[Opening Source extract section]

# Please help may be Chlamydia???



## proudpk89 (Dec 4, 2013)

hi, I have a nigerian dwarf herd of 9 does, one buck and wether. I purchased these goats as a whole herd 3 yrs ago and have kept them a closed herd without any problems. Recently the oldest doe passed away and I decided to purchase a doe from a breeder getting out of goats. Not thinking and soooo sorry now I just put the doe in with my girls. Two days after she was here she developed pink eye, so I closed her up and it went away within 3 days with treatment. Now two of my other goats are blind in both eyes and 4 months pregnant!! Some of the other girls have shown slight symtoms but with treatment they never really got it that bad. Doing research on pink eye, I have been reading that it goes hand in hand with Chlamydia and abortions. All of my goats are bred, 4 four months along, 3, 3 months along, one two months along and one just bred. I am extreamly concerned that they will all have abortions or still borns!! First, since they got pink eye doe this mean its chlamydia? second, if it is, is there anything I can treat them with so they wont abort? I could just kick myself in the behind for not thinking and quarantining!:GAAH:


----------



## MsScamp (Feb 1, 2010)

No, it does not necessarily mean it is chlamydia because there are a lot of things that can cause pink eye. Pink eye is nothing more than infectious conjunctivitis, and can be caused by irritation (dust, grass seed in eye, weed seed, etc) as well as viral and/or bacterial contamination. If you are concerned about chlamydia, call your vet and have your girls tested to rule it out and give you some peace of mind. In the meantime, a solution of 10 cc's gentamycin, 10 cc's dexamethasone, and 10 cc's of distilled water mixed up in a well washed out small spray bottle (I like the travel sized hair spray bottles) will usually knock out pink-eye in one day. Warning: *Do not use if the eye is ulcerated.*


----------



## happybleats (Sep 12, 2010)

[Closing Source extract section]
[Opening Extracted material section]

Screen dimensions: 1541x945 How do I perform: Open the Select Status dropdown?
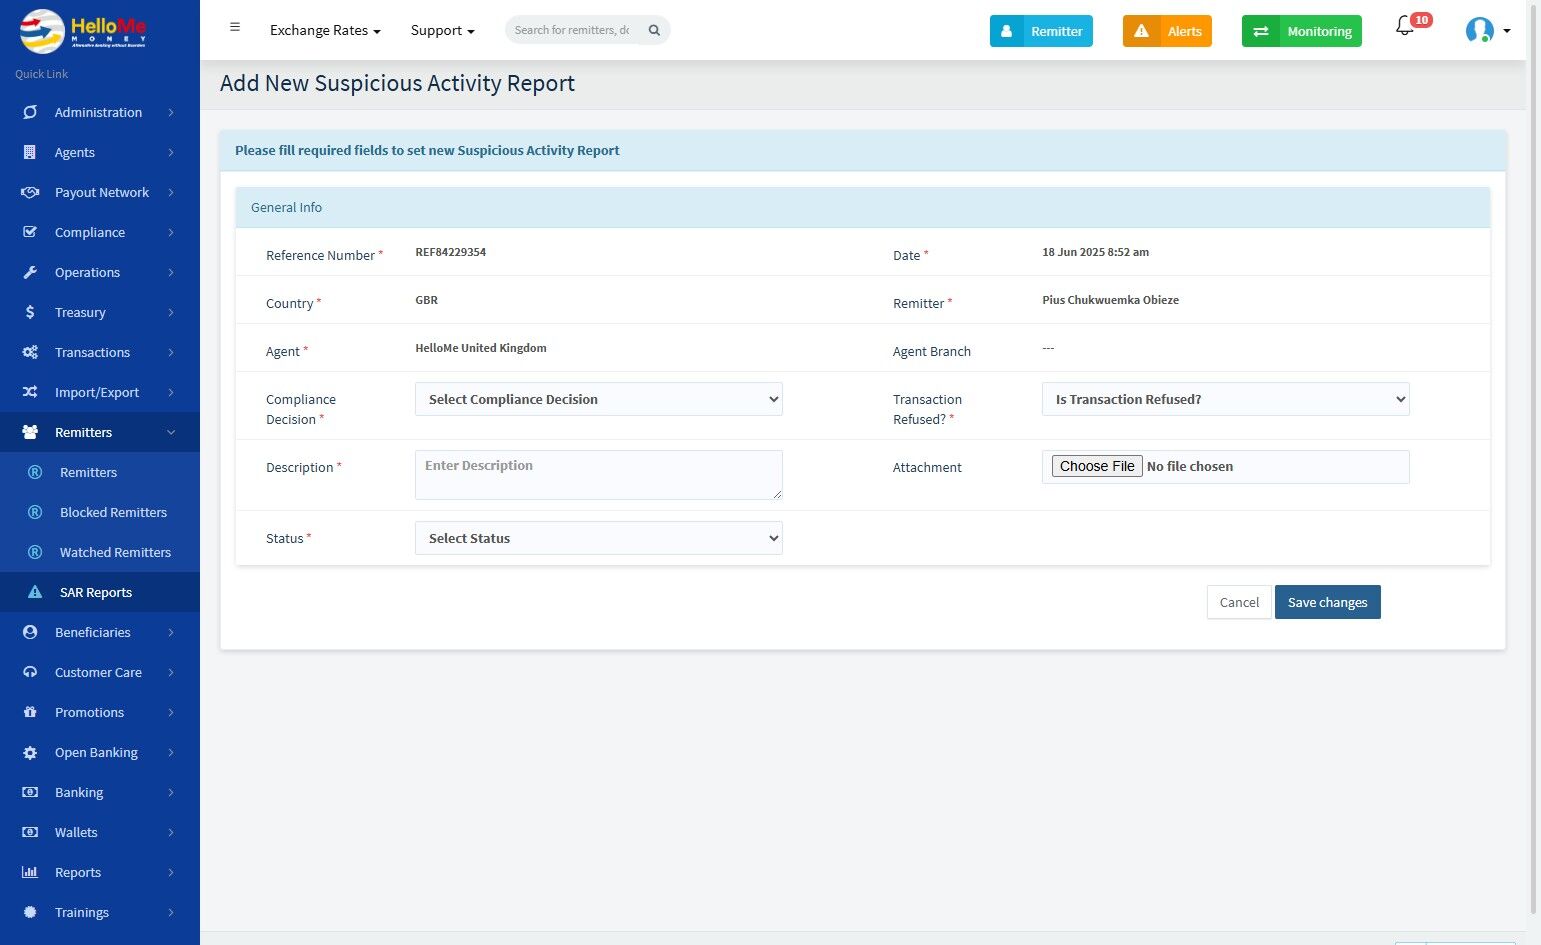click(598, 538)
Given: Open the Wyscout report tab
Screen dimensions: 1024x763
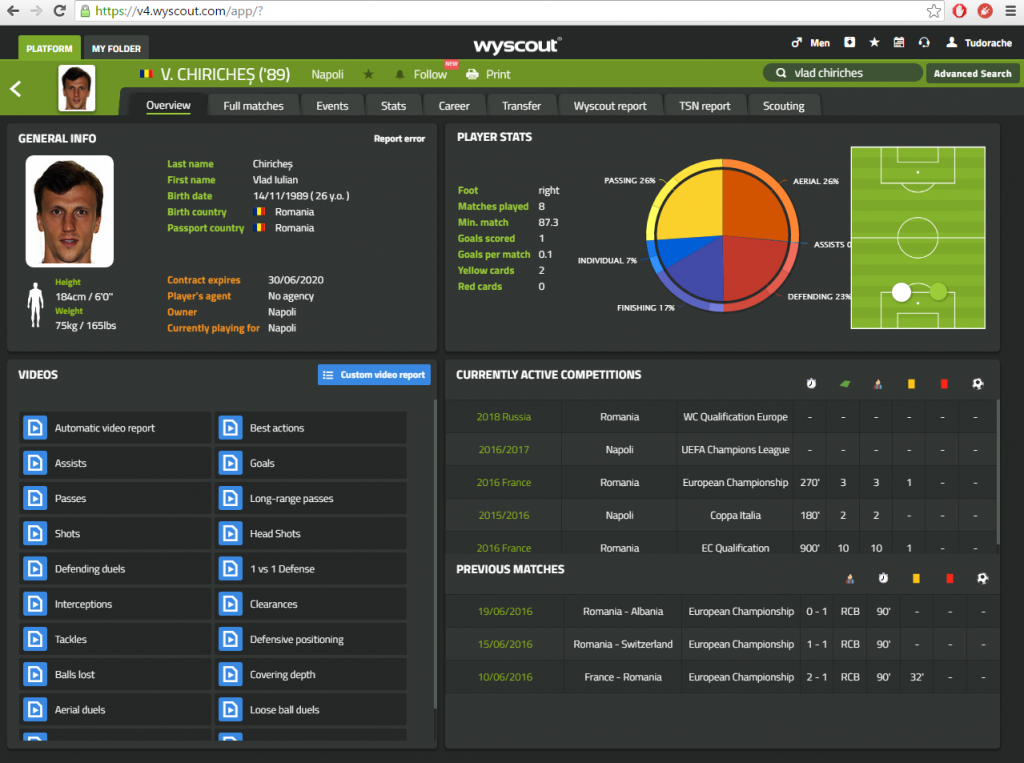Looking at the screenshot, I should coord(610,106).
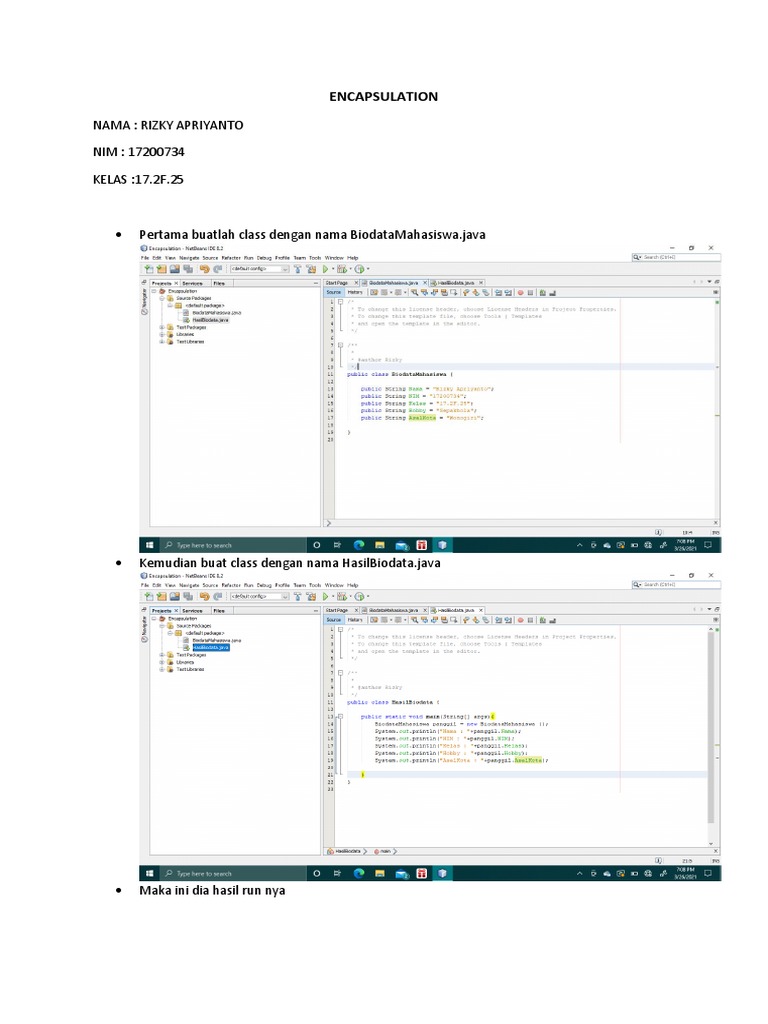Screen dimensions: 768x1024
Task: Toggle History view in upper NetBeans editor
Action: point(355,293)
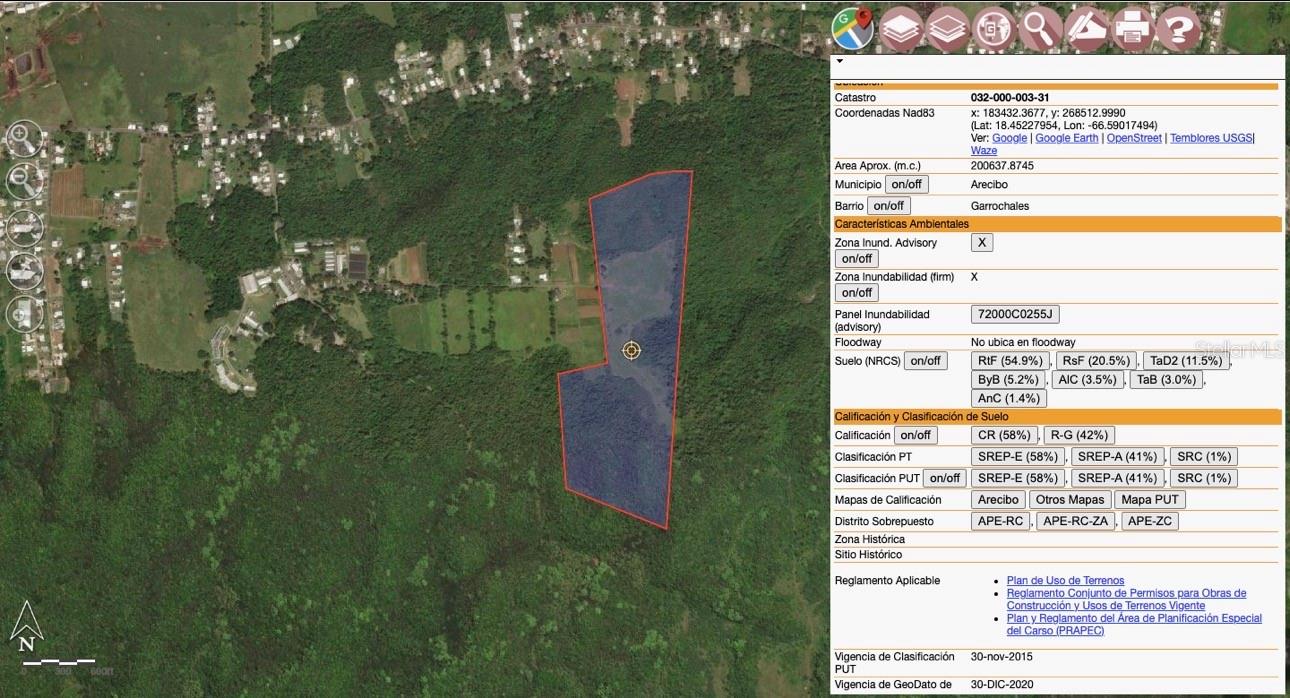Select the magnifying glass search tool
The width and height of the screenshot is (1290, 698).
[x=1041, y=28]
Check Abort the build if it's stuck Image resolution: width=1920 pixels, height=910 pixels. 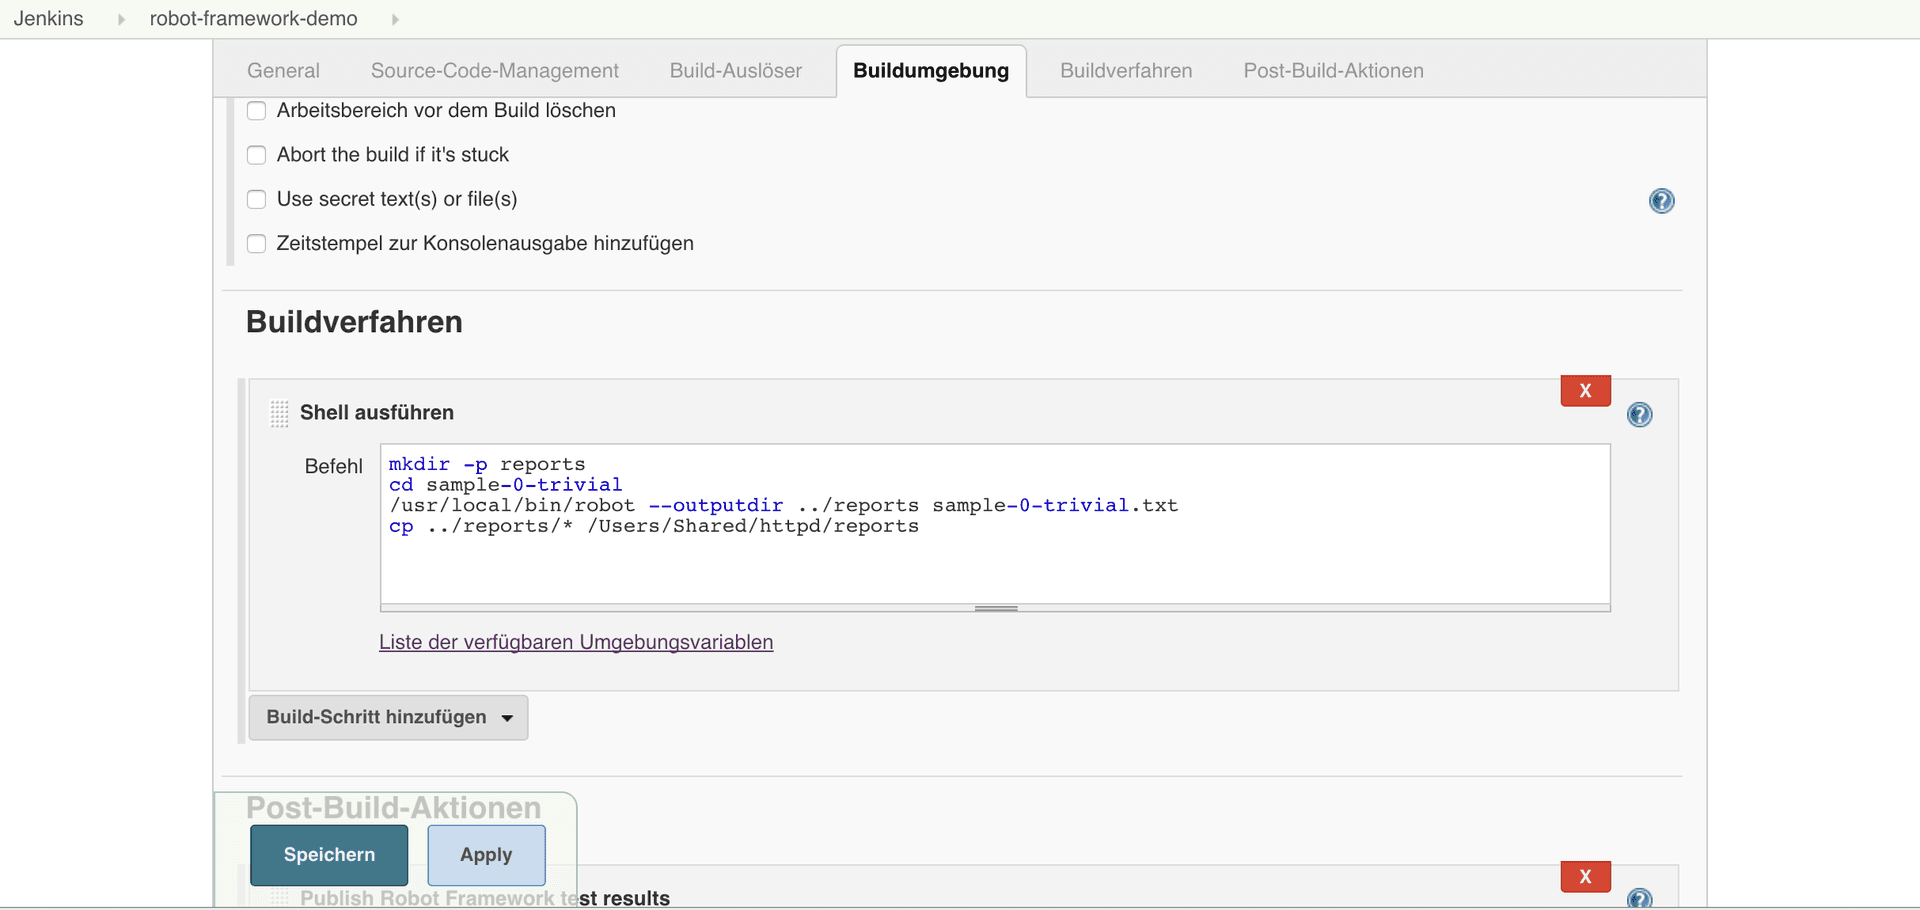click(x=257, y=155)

[Closing Extracted material section]

[Work request 1] Reproduce the passage of the goat pink eye thread that begins at the words "No, it does" and stops after "(Sep 12, 2010)".
[Work request 2] In the goat pink eye thread, what three ingredients go into the suggested spray bottle solution, and in what amounts?
[Work request 3]
Does each statement below agree with the goat pink eye thread? Answer yes or no for each, and quote the deciding words.
(a) The first poster had kept the herd closed without problems since buying it three years earlier.
(b) The newly purchased doe's pink eye took more than a week to clear up.
(c) The reply states that pink eye in goats always means chlamydia.

[Solution 1]
No, it does not necessarily mean it is chlamydia because there are a lot of things that can cause pink eye. Pink eye is nothing more than infectious conjunctivitis, and can be caused by irritation (dust, grass seed in eye, weed seed, etc) as well as viral and/or bacterial contamination. If you are concerned about chlamydia, call your vet and have your girls tested to rule it out and give you some peace of mind. In the meantime, a solution of 10 cc's gentamycin, 10 cc's dexamethasone, and 10 cc's of distilled water mixed up in a well washed out small spray bottle (I like the travel sized hair spray bottles) will usually knock out pink-eye in one day. Warning: *Do not use if the eye is ulcerated.*


----------



## happybleats (Sep 12, 2010)

[Solution 2] 10 cc's of gentamycin, 10 cc's of dexamethasone, and 10 cc's of distilled water.

[Solution 3]
(a) Yes: "I purchased these goats as a whole herd 3 yrs ago and have kept them a closed herd without any problems."
(b) No: "it went away within 3 days with treatment."
(c) No: "No, it does not necessarily mean it is chlamydia because there are a lot of things that can cause pink eye."